* **Data to process**:
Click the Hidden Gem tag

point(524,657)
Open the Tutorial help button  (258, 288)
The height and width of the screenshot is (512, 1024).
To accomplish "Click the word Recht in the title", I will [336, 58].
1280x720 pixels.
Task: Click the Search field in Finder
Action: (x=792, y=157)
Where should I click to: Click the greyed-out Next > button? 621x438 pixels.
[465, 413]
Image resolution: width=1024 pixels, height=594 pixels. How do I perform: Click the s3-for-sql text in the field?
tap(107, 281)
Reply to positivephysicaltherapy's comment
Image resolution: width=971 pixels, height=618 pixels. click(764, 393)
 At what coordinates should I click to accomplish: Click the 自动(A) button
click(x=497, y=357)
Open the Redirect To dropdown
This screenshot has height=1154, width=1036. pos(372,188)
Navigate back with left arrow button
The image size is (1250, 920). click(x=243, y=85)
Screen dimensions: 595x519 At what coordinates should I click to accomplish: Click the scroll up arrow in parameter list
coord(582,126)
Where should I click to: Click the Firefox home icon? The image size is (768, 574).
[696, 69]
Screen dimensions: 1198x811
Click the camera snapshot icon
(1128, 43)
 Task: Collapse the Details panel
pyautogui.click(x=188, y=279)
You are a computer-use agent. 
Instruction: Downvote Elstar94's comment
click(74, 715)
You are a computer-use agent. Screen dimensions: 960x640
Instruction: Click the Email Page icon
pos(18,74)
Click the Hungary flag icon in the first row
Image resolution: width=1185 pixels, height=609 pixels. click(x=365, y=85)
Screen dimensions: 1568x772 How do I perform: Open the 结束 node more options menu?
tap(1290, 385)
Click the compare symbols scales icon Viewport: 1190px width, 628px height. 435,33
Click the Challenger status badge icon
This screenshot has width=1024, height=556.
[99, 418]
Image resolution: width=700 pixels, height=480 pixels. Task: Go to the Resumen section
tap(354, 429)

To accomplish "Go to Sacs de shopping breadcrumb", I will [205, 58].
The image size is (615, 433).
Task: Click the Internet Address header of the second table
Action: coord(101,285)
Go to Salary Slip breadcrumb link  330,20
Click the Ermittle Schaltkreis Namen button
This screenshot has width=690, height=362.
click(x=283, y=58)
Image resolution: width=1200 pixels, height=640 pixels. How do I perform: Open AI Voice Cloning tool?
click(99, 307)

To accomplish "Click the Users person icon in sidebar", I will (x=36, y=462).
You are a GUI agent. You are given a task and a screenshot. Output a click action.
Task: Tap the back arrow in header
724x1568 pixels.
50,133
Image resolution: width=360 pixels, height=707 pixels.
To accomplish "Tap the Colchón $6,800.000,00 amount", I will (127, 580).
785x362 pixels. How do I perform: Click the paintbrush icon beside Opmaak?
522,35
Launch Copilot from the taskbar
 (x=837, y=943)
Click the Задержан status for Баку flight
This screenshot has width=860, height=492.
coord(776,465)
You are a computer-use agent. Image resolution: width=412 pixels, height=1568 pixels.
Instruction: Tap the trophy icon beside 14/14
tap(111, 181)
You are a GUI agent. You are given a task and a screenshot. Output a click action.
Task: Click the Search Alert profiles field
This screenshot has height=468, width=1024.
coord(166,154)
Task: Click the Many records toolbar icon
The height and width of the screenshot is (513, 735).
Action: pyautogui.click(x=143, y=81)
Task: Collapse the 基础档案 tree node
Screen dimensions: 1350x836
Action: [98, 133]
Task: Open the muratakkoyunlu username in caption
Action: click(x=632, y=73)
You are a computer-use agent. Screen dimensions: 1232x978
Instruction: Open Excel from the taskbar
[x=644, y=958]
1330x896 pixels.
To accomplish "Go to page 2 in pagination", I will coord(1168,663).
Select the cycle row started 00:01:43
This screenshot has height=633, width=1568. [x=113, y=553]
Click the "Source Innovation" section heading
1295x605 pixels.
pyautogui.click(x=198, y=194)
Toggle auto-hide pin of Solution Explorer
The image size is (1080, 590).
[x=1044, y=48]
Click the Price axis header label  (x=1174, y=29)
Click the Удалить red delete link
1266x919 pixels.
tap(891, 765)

* **Try it**: In the entries above, find each line that includes the string "computer" and copy it.

* **Task solution**:
You are a computer-use agent. 
You are a computer-use agent. Screen dimensions: 960x640
You are a computer-use agent. Image resolution: width=412 pixels, height=1568 pixels.
You are a computer-use agent. Screen dimensions: 1232x978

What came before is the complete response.